**Your assignment**.
The reply to the records below should contain exactly the lines from the line with "POČETNA (153, 29)" through the line with "Dokumenty (952, 71)", and nothing besides.

--------

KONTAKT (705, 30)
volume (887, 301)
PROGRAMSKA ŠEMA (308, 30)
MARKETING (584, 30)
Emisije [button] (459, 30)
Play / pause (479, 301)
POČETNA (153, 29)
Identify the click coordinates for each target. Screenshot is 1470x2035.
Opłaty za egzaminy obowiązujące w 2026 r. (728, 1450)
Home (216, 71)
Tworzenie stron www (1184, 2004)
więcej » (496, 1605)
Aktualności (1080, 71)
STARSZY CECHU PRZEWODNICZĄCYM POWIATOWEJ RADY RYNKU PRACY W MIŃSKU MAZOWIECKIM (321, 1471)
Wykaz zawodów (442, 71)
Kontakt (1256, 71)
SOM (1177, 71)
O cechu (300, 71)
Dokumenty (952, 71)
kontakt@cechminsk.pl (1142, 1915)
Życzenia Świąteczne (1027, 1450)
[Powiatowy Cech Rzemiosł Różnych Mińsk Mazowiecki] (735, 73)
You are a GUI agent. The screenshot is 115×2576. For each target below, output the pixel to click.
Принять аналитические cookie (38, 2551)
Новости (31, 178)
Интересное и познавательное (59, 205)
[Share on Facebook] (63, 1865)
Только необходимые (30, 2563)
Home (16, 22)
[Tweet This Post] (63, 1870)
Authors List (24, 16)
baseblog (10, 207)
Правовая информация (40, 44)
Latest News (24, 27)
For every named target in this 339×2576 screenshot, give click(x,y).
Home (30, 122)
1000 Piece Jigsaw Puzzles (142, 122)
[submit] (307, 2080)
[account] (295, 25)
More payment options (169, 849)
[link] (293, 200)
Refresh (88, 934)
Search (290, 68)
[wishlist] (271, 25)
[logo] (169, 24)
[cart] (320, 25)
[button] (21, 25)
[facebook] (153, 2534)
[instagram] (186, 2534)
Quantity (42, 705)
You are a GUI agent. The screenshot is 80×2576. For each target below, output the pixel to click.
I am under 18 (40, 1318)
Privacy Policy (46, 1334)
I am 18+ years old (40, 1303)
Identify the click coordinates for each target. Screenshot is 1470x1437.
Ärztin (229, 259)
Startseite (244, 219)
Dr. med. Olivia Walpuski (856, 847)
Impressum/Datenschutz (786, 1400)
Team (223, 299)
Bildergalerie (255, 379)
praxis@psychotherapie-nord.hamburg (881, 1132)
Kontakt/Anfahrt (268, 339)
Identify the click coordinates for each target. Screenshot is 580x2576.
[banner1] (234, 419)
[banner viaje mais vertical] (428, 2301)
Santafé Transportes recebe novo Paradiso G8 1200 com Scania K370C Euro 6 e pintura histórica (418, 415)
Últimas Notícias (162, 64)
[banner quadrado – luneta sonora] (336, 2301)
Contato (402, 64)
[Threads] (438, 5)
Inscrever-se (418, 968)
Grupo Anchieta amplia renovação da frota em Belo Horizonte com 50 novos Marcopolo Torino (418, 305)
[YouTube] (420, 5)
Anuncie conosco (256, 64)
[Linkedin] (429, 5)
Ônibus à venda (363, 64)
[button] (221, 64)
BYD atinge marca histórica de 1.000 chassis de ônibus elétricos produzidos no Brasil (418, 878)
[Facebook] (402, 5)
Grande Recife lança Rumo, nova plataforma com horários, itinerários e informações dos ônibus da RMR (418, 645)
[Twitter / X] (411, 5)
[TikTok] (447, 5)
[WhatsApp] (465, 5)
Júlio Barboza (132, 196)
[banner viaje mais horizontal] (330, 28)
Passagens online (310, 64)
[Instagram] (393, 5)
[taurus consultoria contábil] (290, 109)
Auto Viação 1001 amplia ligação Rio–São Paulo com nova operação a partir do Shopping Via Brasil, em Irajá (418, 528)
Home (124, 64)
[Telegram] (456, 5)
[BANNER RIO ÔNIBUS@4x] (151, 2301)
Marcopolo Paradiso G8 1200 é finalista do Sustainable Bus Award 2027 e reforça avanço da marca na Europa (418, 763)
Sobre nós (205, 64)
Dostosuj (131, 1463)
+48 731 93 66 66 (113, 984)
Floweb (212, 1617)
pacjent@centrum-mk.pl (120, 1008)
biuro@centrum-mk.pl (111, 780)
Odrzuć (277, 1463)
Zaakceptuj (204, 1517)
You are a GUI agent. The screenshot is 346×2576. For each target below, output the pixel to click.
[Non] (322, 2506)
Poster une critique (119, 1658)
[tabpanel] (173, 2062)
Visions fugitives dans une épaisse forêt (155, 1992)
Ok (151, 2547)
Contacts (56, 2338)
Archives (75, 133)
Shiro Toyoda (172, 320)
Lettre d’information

--------

**Written solution**.
POČETNA (153, 29)
Identify the click coordinates for each target. Screenshot is 1470x2035.
Opłaty za egzaminy obowiązujące w 2026 r. (728, 1450)
Home (216, 71)
Tworzenie stron www (1184, 2004)
więcej » (496, 1605)
Aktualności (1080, 71)
STARSZY CECHU PRZEWODNICZĄCYM POWIATOWEJ RADY RYNKU PRACY W MIŃSKU MAZOWIECKIM (321, 1471)
Wykaz zawodów (442, 71)
Kontakt (1256, 71)
SOM (1177, 71)
O cechu (300, 71)
Dokumenty (952, 71)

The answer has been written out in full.